2/18/2021

Applied Algorithm

The algorithm that I used is called Kaltz back off model, this algorithm uses the n-grams frequency tables and trough the probability chain rules of dependent events along with the Markov’s assumption, we could predict our next word given the last one or two words. This algorithm, by default, uses the higher level n-gram to match the one that has the highest probability given by their n-1 previous words. If there is no match, it will reduce the level of the n-gram until it finds a match using n-1 previous words. One of the problems of this kind of methods consist of estimating the probability of unobserved n-grams.

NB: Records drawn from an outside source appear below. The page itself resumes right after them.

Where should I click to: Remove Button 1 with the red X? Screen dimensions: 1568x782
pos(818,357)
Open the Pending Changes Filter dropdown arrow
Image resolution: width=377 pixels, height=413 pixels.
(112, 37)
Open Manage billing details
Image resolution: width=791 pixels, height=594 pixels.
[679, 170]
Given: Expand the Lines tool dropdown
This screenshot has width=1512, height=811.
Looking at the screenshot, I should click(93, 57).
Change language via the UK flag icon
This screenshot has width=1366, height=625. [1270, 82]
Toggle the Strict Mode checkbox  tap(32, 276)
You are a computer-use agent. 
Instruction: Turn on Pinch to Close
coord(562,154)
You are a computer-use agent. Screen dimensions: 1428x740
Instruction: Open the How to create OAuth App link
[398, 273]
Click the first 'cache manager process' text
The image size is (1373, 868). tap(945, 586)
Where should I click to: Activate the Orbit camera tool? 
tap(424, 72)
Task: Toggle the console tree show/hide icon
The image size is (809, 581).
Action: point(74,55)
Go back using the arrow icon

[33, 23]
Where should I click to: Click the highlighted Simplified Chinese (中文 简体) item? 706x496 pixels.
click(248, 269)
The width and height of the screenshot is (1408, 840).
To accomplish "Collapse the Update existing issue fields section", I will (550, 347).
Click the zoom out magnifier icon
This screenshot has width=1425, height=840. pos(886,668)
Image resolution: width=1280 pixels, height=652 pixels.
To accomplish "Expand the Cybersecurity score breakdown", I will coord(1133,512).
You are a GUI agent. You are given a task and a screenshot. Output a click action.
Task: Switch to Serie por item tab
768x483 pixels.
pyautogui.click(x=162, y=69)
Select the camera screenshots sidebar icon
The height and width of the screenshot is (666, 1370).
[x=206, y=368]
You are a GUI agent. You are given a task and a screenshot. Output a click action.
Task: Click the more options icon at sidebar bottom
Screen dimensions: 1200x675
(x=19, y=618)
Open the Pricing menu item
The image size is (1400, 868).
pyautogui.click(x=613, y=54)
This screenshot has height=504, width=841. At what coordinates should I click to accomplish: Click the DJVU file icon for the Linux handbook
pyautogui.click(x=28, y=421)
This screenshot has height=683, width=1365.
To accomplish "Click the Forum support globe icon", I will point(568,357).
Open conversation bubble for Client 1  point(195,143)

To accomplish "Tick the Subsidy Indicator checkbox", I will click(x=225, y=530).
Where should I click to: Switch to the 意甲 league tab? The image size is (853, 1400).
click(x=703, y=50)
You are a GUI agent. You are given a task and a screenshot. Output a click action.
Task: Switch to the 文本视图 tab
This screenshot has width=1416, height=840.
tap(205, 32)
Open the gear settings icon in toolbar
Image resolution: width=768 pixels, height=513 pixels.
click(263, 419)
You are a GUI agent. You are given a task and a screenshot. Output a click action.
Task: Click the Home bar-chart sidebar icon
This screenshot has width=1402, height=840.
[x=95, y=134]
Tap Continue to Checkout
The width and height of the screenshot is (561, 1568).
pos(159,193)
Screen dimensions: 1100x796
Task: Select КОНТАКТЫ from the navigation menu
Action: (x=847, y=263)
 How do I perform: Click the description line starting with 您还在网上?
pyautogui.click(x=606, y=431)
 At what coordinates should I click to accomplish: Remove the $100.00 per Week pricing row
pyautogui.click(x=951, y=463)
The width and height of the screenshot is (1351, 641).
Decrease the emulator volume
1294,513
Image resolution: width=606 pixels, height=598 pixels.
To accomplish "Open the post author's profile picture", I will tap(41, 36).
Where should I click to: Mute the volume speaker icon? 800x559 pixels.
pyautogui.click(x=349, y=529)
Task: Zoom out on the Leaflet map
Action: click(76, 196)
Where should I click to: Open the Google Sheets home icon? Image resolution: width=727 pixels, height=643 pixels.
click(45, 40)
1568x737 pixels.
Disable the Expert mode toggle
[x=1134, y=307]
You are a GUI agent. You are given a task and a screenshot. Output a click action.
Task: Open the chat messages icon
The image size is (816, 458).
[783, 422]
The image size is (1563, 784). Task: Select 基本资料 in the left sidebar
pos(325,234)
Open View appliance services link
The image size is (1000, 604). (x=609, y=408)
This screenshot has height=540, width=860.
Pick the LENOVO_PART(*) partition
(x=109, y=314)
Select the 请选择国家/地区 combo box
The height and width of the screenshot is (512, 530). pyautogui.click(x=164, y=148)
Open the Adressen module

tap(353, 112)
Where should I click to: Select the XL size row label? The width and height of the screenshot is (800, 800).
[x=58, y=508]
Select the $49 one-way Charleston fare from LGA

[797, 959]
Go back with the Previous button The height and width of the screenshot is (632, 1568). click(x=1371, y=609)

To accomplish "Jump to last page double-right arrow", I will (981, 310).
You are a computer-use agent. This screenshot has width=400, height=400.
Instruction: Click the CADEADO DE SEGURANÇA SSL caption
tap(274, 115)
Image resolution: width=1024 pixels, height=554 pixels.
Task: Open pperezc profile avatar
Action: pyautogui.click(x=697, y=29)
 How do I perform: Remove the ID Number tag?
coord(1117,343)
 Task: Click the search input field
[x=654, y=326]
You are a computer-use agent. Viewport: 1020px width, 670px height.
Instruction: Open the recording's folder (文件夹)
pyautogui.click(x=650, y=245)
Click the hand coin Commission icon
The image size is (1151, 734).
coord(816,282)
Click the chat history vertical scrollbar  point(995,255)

In this case, this algorithm will discount a probability mass from observed n-grams and will distribute it to the unobserved n-grams thus avoiding getting zero probabilities which are far away from reality.

Model performance

Two models where applied using the “Kaltz Back Off” principle

  • Model 1: Trigram model
## [1] "Trigram model has an accuracy% of: 64.29 and a perplexity of: 2.12"
  • Model 2: Bigram model
## [1] "Bigram model has an accuracy% of: 43.4 and a perplexity of: 3.37"

Shiny App

  • The shiny application created allows the user to enter a text with some restrisctions as avoiding double spacing between words and any kind of punctuation.

  • The user can swap between models (trigram, bigram) and select the one that fits the most to the real next word pretended by the user.

  • As output, three suggestions are displayed , depending on the model selected, and donut graph is presented that shows the probability distribution between the three suggestions proposed by the app (note that these probabilities are not the real probabilities over the training corpus = “Kaltz Back Off Probabilities”, but instead proportions between this probabilities)

  • Finally you have a tab named “About this web app” where I explain all the process of building the algorithm.